I went back and took a look at some notes I made in past valuations and
my potential endeavors.

1. If possible own the realestate, which must have potential to be operated as something else.

2. Open air seating or access to outdoors,,,Can double or triple square footage...also many will drive further for that kind of environment

3. If there isn't a business in the area like your,,why not. Get to know the folks at the local chamber of commerce. Usually the secretaries can tell you everything that has happenned in the area for the past 10 yrs

4. Make others businesses in the area, satellites for you. A local shop
keeps small hummis in several Mom and Pop grocery stores with his name on them. He takes care of them and gives them a % of what he makes.

Hope this helps...


----------



## SmoknTaz (Jun 18, 2008)

mikesimsr said:


> It may sound crazy, but my son and I are considering opening a small (at first!) B&M tobacco shop in a riverfront . . .


Good luck to you and your son Mike.



Magnate said:


> I also wish you the best of luck with your endeavors! I decided to do some simplified market analysis . . .

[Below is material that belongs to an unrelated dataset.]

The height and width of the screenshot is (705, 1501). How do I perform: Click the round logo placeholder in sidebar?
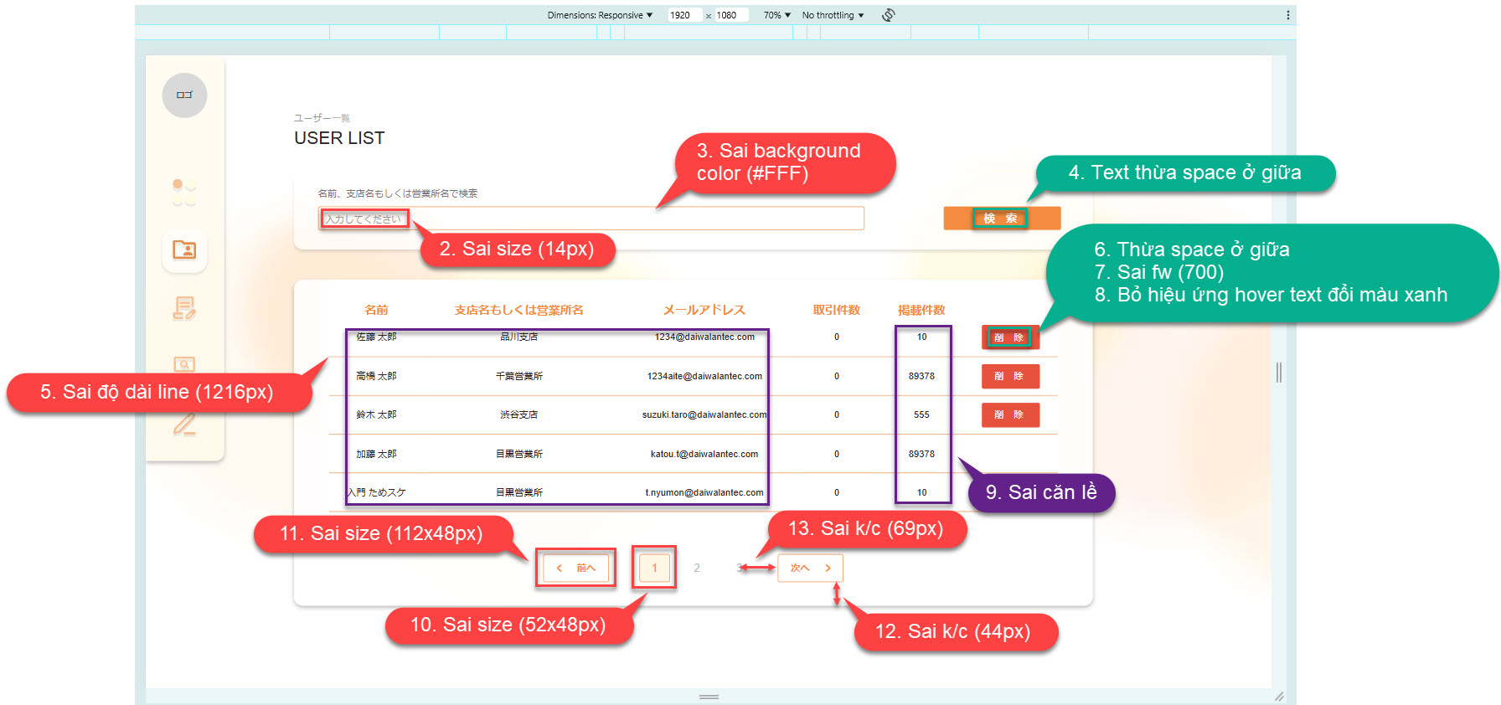pyautogui.click(x=184, y=95)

Very helpful Chris! Reps sent your way my friend. :tu


----------



## BTcigars (Jun 30, 2009)

mikesimsr said:


> Jim:
> 
> Yup! It's Washington. I realize it is a small town but it has a lot of potential. On the riverfront there are many boutique shops that do a fair amount of business, locals and tourist. We are envisioning a small shop that would include a smoking lounge with the appropriate atmosphere... i.e hardwood floor, well-stocked bookshelves and magazines, rugs, fireplace, leather chairs... you get the idea. We are also considering offering some local wines and perhaps brandies as an accompaniment. Mu son likes the idea of a big screen TV to use in major sporting events, but I'm not sold on that idea yet. Of course we would offer fine pipe tobaccos and some upscale cigarettes. Oh yeah, we gotta have a cigar store Indian.
> 
> ...


The TV is a excellent idea. At my B&M we were watching the NBA playoffs. The laker fans were in the lounge and the Celtics fans were in the front of the store. It was something to hear one room cheer while the other groaned and vice versa....good times!


----------



## Wild 7EVEN (Nov 7, 2009)

BTcigars said:


> The TV is a excellent idea. At my B&M we were watching the NBA playoffs. The laker fans were in the lounge and the Celtics fans were in the front of the store. It was something to hear one room cheer while the other groaned and vice versa....good times!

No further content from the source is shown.